Please retype the lines below word for word, leaving out the pictures.

(Source records)
--- Start ---

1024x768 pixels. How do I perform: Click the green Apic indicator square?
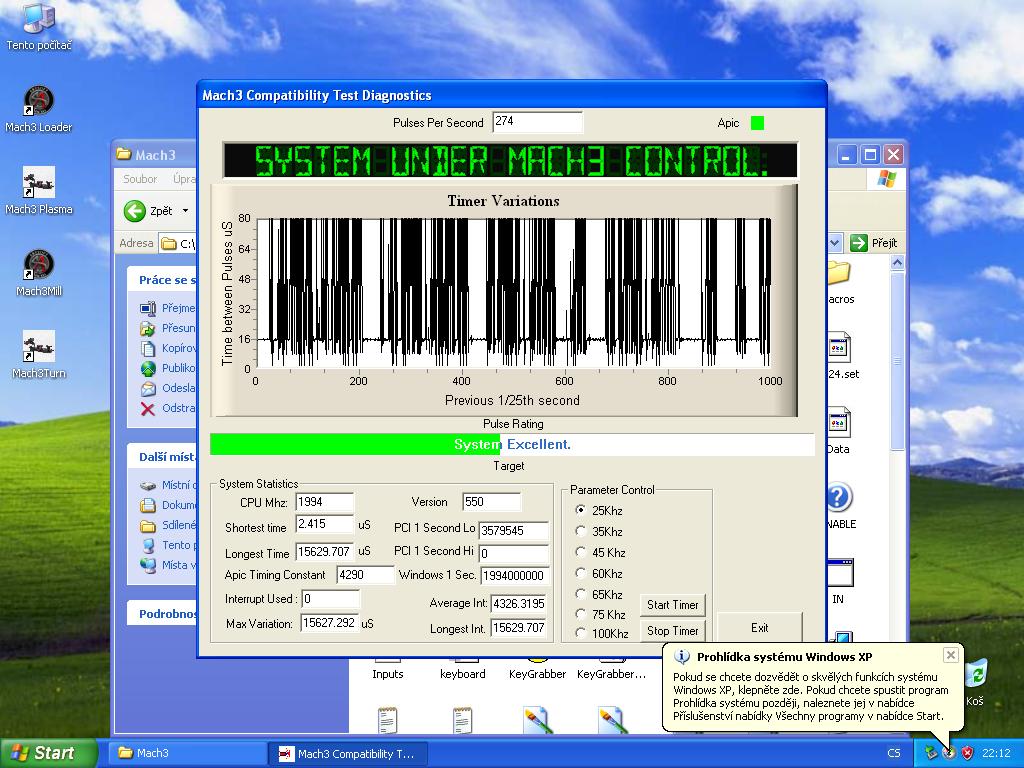point(757,123)
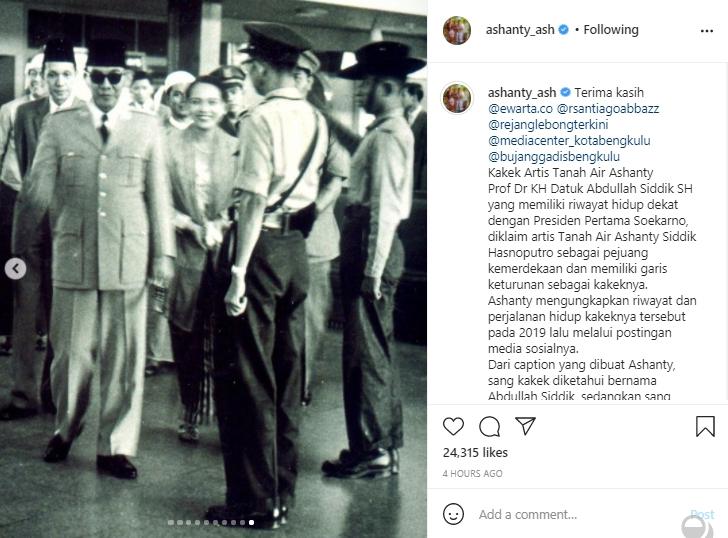View the 24,315 likes list
This screenshot has width=728, height=538.
click(475, 453)
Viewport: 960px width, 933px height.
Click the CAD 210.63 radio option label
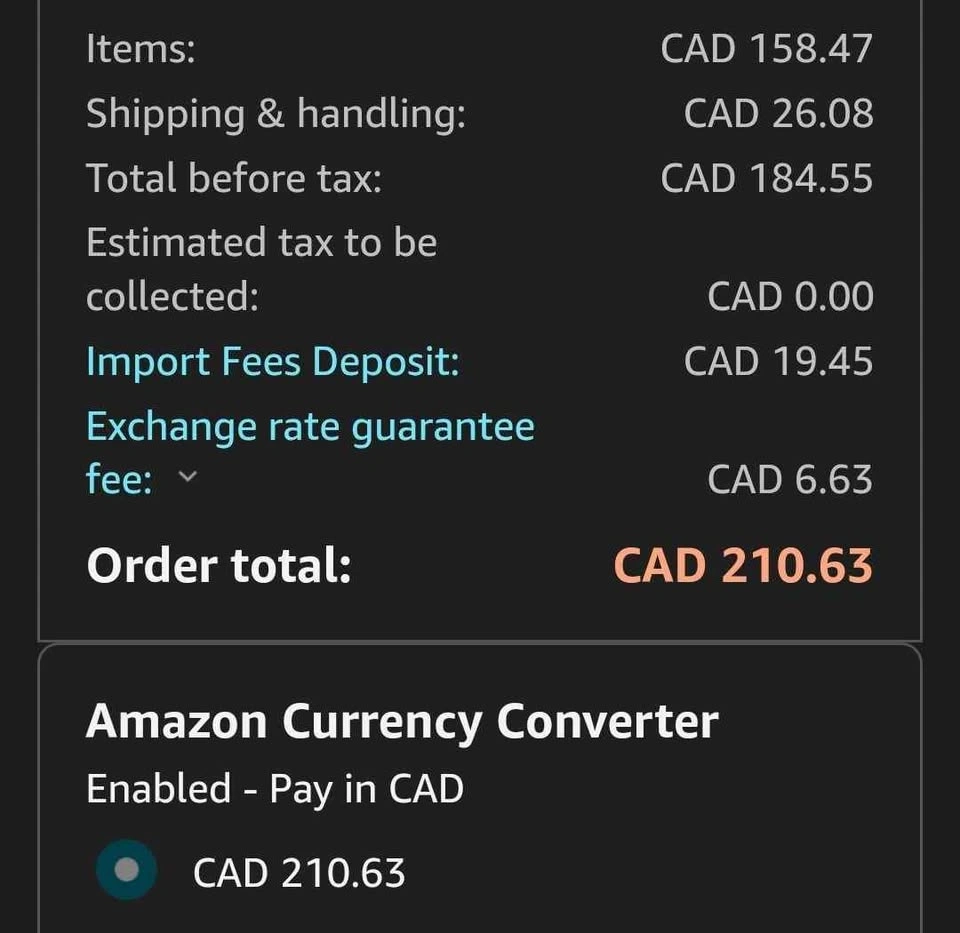(x=299, y=873)
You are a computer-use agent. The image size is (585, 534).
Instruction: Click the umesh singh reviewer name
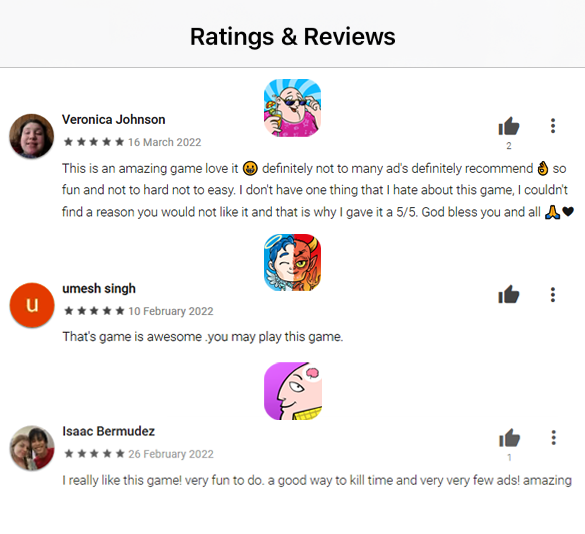tap(99, 288)
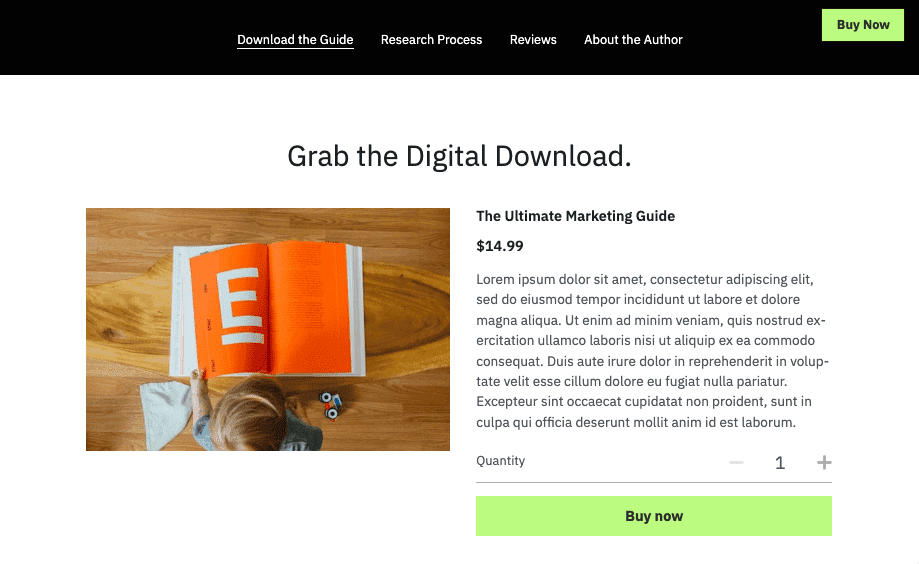Screen dimensions: 919x564
Task: Click the white letter E on book
Action: click(240, 305)
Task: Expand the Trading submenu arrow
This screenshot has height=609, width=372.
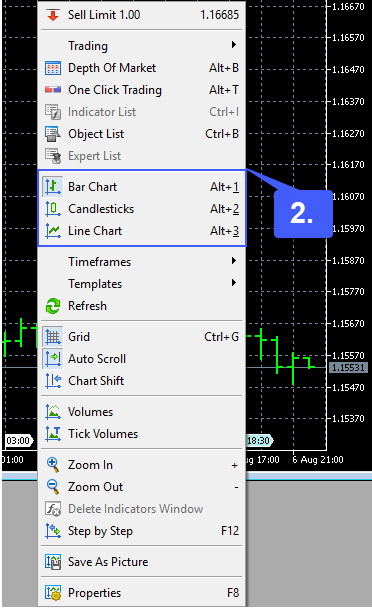Action: [234, 45]
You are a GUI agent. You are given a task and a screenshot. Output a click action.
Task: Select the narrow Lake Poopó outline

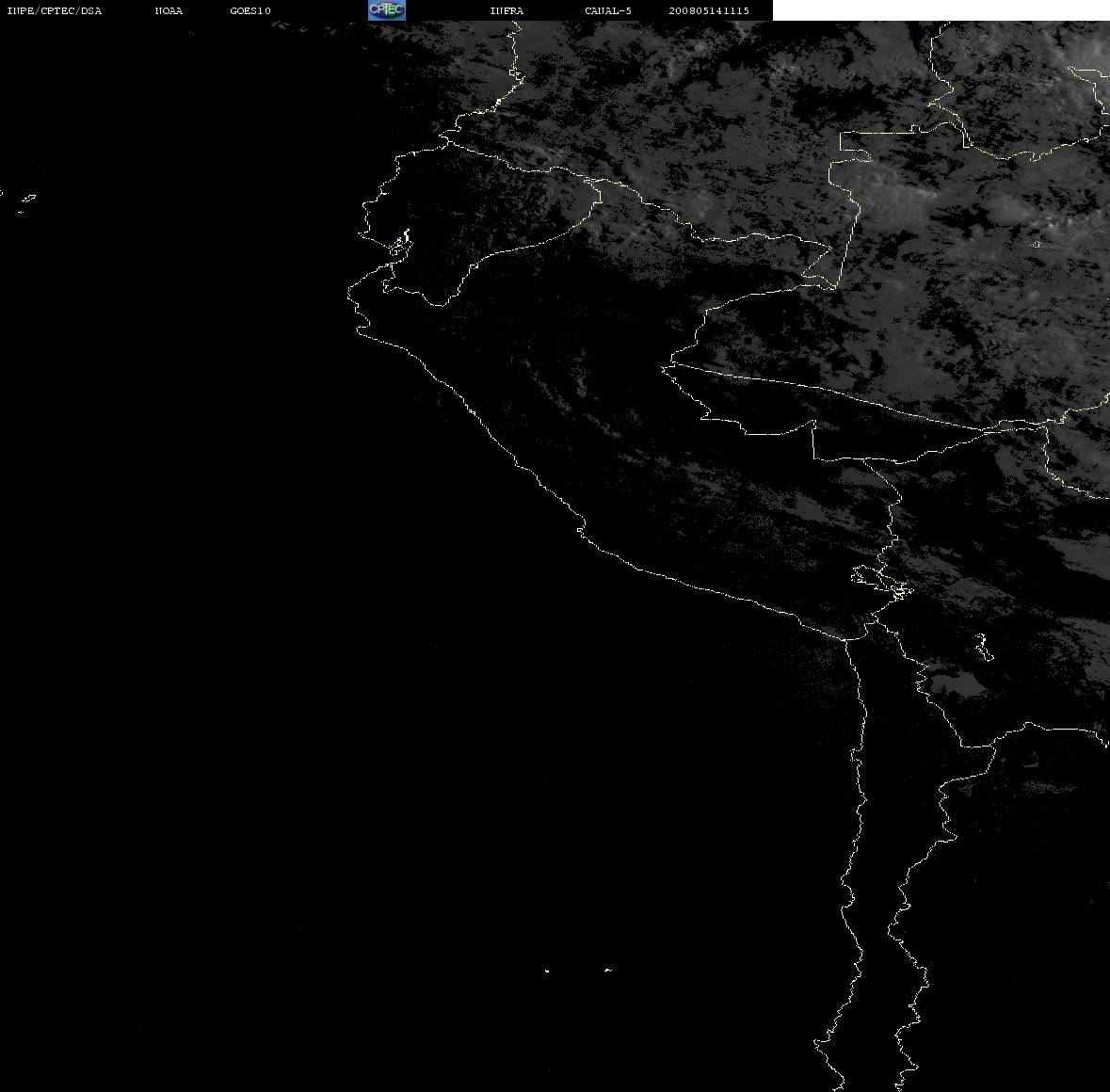pos(983,648)
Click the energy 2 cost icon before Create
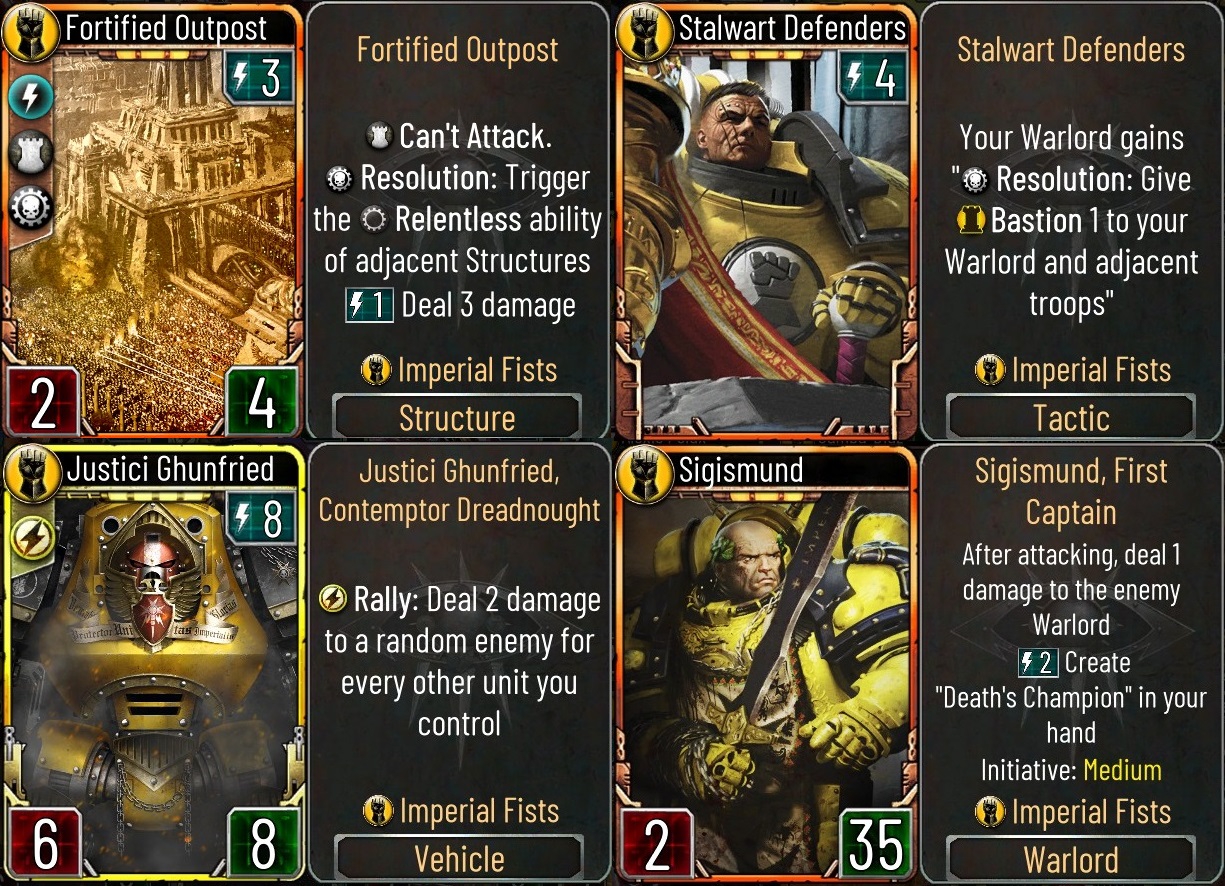Image resolution: width=1225 pixels, height=886 pixels. coord(1037,662)
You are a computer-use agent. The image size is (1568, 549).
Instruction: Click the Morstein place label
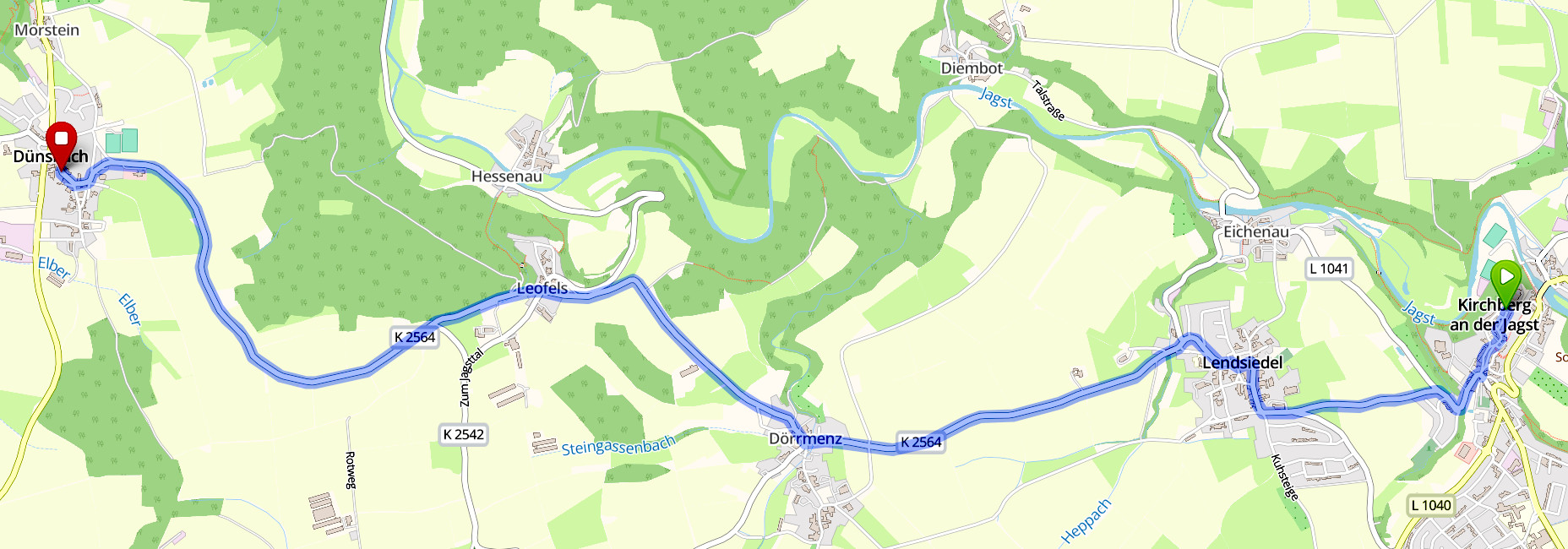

--- End ---

### [RESULT FOR THIS TASK]
1024x768 pixels. How do I perform: Click the green Apic indicator square?
point(757,123)
View the 24,315 likes list
This screenshot has width=728, height=538.
click(475, 453)
Viewport: 960px width, 933px height.
Click the CAD 210.63 radio option label
(x=299, y=873)
You are a computer-use agent. The image size is (585, 534).
Instruction: Click the umesh singh reviewer name
tap(99, 288)
Screen dimensions: 919x564
Task: Click the white letter E on book
Action: click(240, 305)
Task: Expand the Trading submenu arrow
This screenshot has height=609, width=372.
Action: [234, 45]
You are a GUI agent. You are given a task and a screenshot. Output a click action.
Task: Select the narrow Lake Poopó outline

pos(983,648)
Click the energy 2 cost icon before Create
Image resolution: width=1225 pixels, height=886 pixels. coord(1037,662)
You are a computer-use agent. The image size is (1568, 549).
Instruction: Click the Morstein place label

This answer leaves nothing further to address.